BUFFALO, N.Y. (AP) — Frank Lloyd Wright's 1927 vision of a proper service station had two fireplaces, a second-floor observation room, eye-catching copper spires and separate restrooms for the comfort of travelers increasingly hitting the road rather than rails.
The architect never saw his idea leave the drawing board after demanding an architectural fee equal to the cost of building it.
But on Friday, the Buffalo Transportation/Pierce-Arrow Museum cut the ribbon on the Wright-designed station it built from the plans, with Wright's own convertible parked out front as if awaiting a fill-up.
"In 1927, you had a gas pump and an outhouse," museum founder James Sandoro said, contrasting the filling stations of the times with the luxury version Wright designed for a nearby Buffalo intersection.
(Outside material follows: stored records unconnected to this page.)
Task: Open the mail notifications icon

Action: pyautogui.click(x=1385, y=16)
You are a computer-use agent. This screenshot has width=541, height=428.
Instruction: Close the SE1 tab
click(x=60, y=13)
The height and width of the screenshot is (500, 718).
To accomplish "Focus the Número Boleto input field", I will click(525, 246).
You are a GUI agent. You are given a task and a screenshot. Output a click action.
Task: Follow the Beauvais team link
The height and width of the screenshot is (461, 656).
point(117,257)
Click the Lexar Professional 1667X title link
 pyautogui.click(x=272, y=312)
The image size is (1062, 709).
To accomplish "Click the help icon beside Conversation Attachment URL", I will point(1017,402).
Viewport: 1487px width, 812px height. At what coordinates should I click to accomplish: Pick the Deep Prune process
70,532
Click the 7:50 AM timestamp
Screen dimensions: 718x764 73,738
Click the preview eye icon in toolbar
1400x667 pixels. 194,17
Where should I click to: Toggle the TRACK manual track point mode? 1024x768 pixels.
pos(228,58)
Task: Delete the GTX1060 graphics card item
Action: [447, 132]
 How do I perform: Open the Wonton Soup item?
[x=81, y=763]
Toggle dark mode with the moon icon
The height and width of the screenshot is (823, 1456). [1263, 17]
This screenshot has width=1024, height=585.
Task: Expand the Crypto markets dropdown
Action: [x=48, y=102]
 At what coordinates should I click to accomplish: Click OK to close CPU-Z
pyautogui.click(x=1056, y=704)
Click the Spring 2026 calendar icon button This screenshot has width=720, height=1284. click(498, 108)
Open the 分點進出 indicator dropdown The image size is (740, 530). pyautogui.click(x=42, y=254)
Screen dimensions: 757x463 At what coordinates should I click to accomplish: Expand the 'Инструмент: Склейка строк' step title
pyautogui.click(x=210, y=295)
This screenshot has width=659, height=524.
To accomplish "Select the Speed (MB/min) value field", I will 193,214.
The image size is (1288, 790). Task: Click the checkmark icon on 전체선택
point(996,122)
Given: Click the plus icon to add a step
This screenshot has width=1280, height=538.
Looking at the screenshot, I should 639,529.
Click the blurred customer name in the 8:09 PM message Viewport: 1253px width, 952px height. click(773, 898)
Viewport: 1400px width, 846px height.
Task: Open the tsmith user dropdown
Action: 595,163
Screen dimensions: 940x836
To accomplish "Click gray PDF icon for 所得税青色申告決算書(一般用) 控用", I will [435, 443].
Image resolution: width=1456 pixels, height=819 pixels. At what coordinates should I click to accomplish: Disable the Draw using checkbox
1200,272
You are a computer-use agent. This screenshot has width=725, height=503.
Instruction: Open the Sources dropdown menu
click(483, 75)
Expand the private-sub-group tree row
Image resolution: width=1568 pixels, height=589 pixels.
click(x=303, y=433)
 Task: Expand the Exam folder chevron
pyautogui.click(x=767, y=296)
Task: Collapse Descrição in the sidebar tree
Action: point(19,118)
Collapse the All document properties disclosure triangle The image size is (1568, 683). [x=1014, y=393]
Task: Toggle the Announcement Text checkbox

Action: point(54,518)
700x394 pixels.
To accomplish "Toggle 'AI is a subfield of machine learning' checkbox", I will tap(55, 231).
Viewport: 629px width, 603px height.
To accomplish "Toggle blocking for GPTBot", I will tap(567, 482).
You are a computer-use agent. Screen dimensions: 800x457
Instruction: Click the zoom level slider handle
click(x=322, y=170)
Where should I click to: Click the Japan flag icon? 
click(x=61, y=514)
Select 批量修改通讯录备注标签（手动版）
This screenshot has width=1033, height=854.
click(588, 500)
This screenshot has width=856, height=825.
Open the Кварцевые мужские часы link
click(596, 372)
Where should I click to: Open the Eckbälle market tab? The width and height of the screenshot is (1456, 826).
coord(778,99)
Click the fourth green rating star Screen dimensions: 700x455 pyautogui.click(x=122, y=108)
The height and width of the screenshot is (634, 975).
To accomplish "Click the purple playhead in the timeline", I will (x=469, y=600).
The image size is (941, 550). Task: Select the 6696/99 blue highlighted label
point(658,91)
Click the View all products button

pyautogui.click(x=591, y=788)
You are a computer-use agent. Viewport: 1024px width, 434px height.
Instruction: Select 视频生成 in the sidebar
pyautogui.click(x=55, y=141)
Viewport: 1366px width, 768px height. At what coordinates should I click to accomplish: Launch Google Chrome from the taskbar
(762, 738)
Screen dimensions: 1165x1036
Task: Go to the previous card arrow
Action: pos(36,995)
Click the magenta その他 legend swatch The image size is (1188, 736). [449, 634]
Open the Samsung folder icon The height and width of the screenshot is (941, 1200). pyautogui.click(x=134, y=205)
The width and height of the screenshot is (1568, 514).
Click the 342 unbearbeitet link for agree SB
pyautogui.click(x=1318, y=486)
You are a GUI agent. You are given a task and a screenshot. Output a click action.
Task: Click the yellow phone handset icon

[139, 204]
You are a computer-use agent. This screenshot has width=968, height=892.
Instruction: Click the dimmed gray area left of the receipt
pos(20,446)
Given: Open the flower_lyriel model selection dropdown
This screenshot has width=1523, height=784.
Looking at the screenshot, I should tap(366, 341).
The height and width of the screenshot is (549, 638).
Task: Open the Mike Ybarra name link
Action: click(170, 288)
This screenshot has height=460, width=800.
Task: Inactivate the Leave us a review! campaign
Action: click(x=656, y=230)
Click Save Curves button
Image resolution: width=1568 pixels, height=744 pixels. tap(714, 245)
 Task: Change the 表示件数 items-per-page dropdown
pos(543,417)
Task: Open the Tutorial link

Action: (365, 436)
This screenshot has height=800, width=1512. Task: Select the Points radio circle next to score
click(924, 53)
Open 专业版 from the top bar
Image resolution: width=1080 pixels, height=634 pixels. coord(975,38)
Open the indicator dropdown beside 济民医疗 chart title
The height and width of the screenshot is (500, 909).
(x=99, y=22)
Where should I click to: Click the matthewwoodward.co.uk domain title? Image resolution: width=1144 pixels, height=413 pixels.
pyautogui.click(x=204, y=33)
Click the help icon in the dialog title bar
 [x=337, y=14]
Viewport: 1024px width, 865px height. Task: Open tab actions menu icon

The non-working station was built inside a 40,000-square-foot addition to the museum to protect it and its visitors from the elements. Two 45-foot copper poles that Wright called totems rise from the floor through a copper cantilevered roof typical of Wright designs. To avoid pump islands, Wright proposed putting the gas overhead in gravity-fed tanks, a setup — especially with fireplaces underneath — that wouldn't pass safety codes today.
In his writings, Wright called his station "an ornament to the pavement," said Sandoro, who acquired the rights to build it 11 years ago from the Frank Lloyd Wright Foundation in Scottsdale, Arizona.